Cyclothymic Disorder DSM-5 301.13 (F34.0)
DSM-5 Category: Mood Disorders
Cyclothymic Disorder is a DSM-5 (Diagnostic and Statistical Manual of Mental Disorders, fifth edition), diagnosis assigned to individuals who experience mood cycling over a two year period, but have not met the diagnostic criteria for Bipolar I, Bipolar II, or Depressive disorder. There are a number of rule-outs to consider, and there is debate among clinician and researchers if cyclothymic disorder is a discrete disease process, a temperamental variation,or a premorbid syndrome for Bipolar I or II (Baldessarini, Vázquez, & Tondo, 2011) as 15% to 50% of individuals with cyclothymic will develop either condition (American Psychiatric Association, 2013). Cyclothymic disorder can be diagnosed in adolescents and children, and can be reliably discriminated between other childhood mental health disorders (Van Meter & Youngstrom, 2012). The diagnosis of cyclothymia, bipolar I or II, or a Depressive disorder should considered with clinical skepticism, increasingly more so with younger children. Adolescents and children are prone to labile mood, emotional dyscontrol, and overreacting to minor stressors and disappoints as they do not yet have adult coping skills. It is a fallacy to project adults behavioral norms on to children and adolescents and pathologize age appropriate and typical behaviors.
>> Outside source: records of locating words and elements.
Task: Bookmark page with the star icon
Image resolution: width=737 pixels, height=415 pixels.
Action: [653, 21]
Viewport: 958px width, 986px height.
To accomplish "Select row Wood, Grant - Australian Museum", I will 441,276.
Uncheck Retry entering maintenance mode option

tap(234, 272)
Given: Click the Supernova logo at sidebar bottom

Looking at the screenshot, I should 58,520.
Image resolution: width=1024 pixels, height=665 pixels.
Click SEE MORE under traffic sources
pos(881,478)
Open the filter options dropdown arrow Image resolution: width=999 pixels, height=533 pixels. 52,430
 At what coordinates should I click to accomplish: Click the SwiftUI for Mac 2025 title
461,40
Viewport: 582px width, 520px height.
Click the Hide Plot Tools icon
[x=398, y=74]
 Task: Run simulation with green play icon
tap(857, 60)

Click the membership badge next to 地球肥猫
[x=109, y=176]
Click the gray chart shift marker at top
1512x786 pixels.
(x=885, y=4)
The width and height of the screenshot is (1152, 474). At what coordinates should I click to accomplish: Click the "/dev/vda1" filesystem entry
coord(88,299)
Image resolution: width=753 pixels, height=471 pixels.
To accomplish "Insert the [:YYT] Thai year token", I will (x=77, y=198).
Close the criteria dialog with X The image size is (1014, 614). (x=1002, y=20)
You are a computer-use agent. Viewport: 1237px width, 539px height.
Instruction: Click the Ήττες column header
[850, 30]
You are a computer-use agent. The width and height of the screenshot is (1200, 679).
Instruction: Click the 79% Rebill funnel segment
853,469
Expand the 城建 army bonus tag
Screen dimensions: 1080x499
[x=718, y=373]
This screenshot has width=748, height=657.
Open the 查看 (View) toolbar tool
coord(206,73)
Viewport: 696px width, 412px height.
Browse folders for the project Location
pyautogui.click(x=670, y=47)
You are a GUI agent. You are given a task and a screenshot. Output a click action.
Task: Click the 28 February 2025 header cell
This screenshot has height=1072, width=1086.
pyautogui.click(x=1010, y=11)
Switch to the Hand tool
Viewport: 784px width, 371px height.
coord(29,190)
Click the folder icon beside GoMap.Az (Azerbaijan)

Symptoms of Cyclothymic Disorder
According to the DSM-5, there are six diagnostic criterion, with one specifier:
- For at least a two year period, there have been episodes of hypomanic and depressive experiences which do not meet the full DSM-5 diagnostic criteria for hypomania or major depressive disorder.
- The above criteria had been present at least half the time during a two year period, with not more than two months of symptom remission.
- There is no history of diagnoses for manic, hypomanic, or a depressive episode.
- the symptoms in criterion A are cannot be accounted for by a psychotic disorder, such as schizophrenia, schizoaffective disorder, schizophrenifrom disorder, or delusional disorder.
- The symptoms cannot be accounted for by substance use or a medical condition.
- The symptoms cause distress or significant impairment in social or occupational functioning.
A specifier the clinician can add is With anxious distress.
The disorder can also be diagnosed in children or adolescents, but the observational period for symptoms is one year rather than two. (American Psychiatric Association, 2013).
The DSM-5 notes that the typical onset of Cyclothymic Disorder is in adolescence or early adulthood, though it can appear in children (American Psychiatric Association, 2013).
According to the DSM-5, the lifetime prevalence of Cyclothymic Disorder is .04% to 1%. It's prevalence is roughly equal in males and females. (American Psychiatric Association, 2013).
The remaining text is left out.